Wem die Besichtigung trotzdem zu langweilig ist, kann sich durch ein Suchspiel unterhalten: Bei welcher Moschee steht das Minarett auf der falschen Seite? Gerüchte sagen, das irgendein osmanischer Herrscher etwas ganz Besonderes sein wollte; andere Gerüchte behaupten, bei Renovierung der Moschee hätte man wegen des vielen Wassers im Boden das Minarett auf die andere Seite setzen müssen. Nächste Schwierigkeitsstufe: Bei welchem Uhrenturm wird die Zeit auf "türkische Art" gemessen? Die Uhr beginnt im Moment des Sonnenuntergangs zu zählen und nicht bei Mitternacht. Letzteres Rätsel habe ich nicht gelöst. Zu spät erfuhr ich, dass dieser Uhrenturm sich an der Hadži-Ali Begova Moschee befindet - falls die noch steht.


                                 Travnik und Umgebung 

Ethnische
Zugehörigkeit

Einwohner vor
dem Krieg

Einwohner nach
dem Krieg

Bosnische
Moslems

31.813
45 %

48.861
82,3 %

Bosnische
Kroaten

26.118
36,9 %

9.144
15,4 %

Bosnische
Serben

7.777
11 %

539
0,9 %

Sonstige

5.039,7
7,1 %

823
1,4 %

Gesamt

70.747
100 %

59.367
100 %

Quelle: Beauftragter der Bundesregierung für Bosnien Hans Koschnik http://www.bbs.bund.de/home.htm



Was man  n i c h t  tun muss

"Kroatisch" sagen, wenn man eine Bemerkung zur Landessprache machen möchte. In Travnik spricht man definitiv Bosnisch.

Wie immer: Spaziergänge im noch so wunderschönen Canyon oder sonstwo sollten unterlassen werden, wenn kein Ortskundiger dabei ist.

Glauben, dass sei schon alles, was es in Travnik zu sehen gibt.

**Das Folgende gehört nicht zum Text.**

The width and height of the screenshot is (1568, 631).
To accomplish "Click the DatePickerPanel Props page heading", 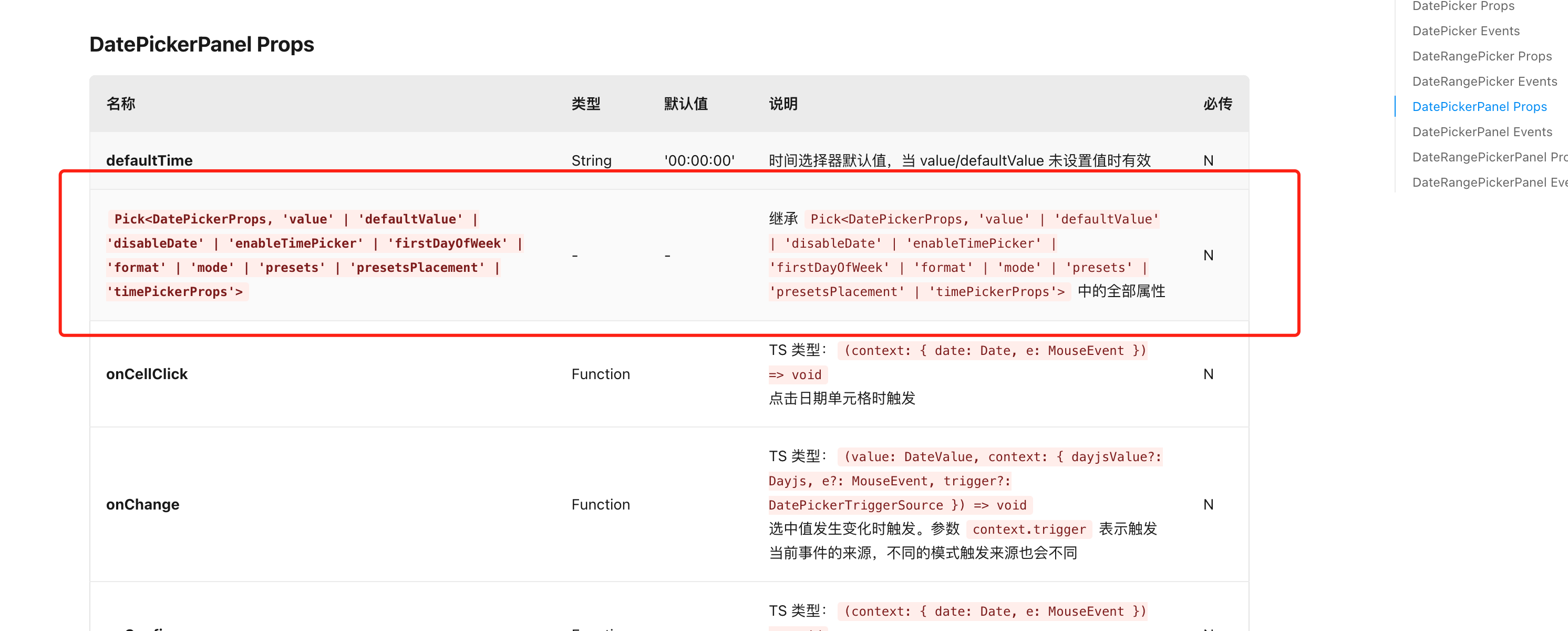I will [201, 44].
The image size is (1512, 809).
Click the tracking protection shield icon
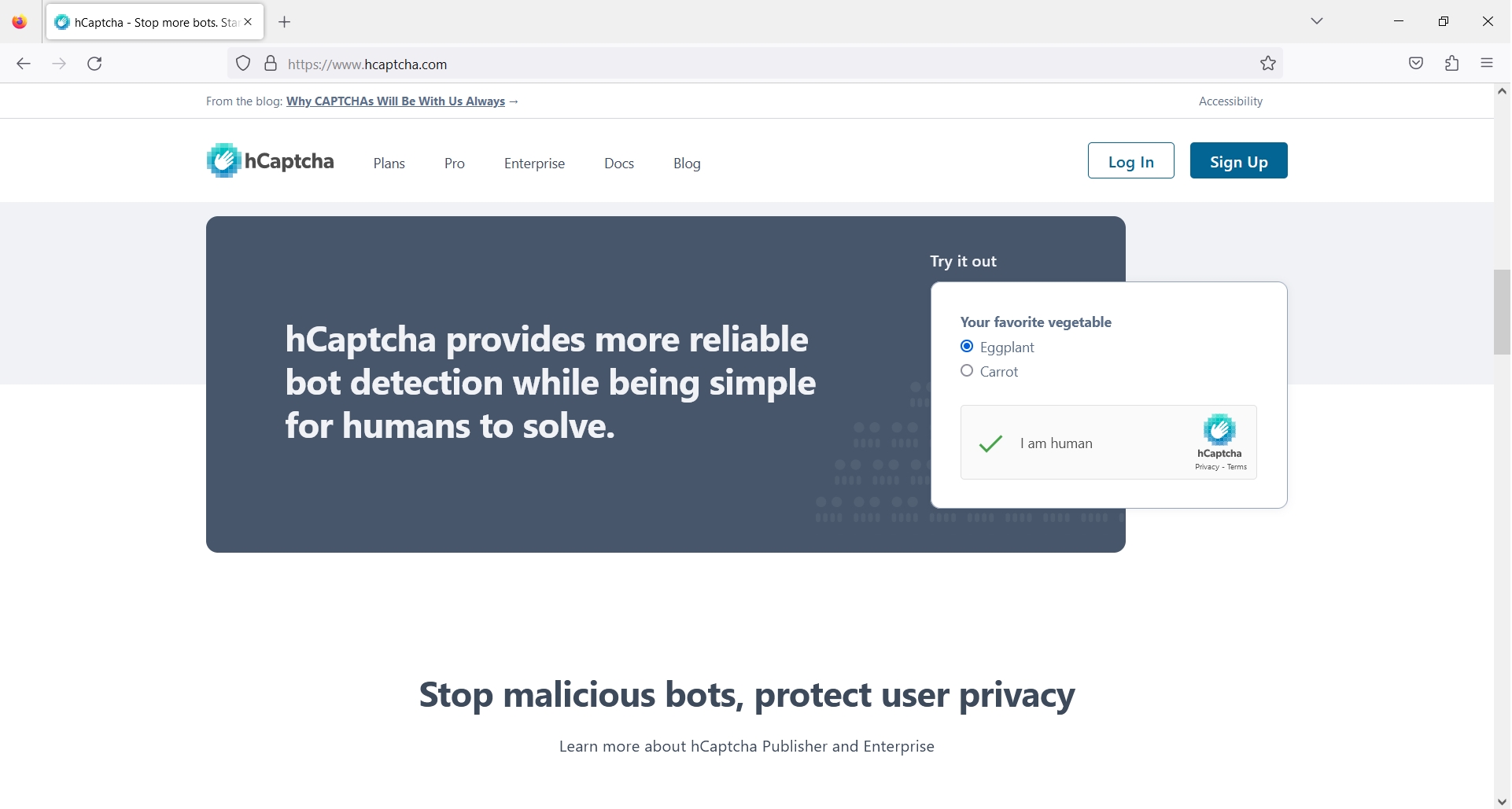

Der Canyon der Lašva ist wunderschön, es gibt noch haufenweise Berge außer Vlašić und haufenweise unerwähnt gebliebene Kulturgüter.


E. T. nach Hause telefonieren

     Vorwahl:
Von Deutschland aus: 00 387 - 87
Von einem Ort in Bosnien aus: 0 87

Im Zentrum befindet sich ein Internetcafé, ebenfalls auf der Flaniermeile, wenn man Richtung Plava Voda geht, auf der rechten Seite, schon relativ nah vor dem Stadttor und nicht unweit des Clubs "Yoda", wenn mich nicht alles täuscht.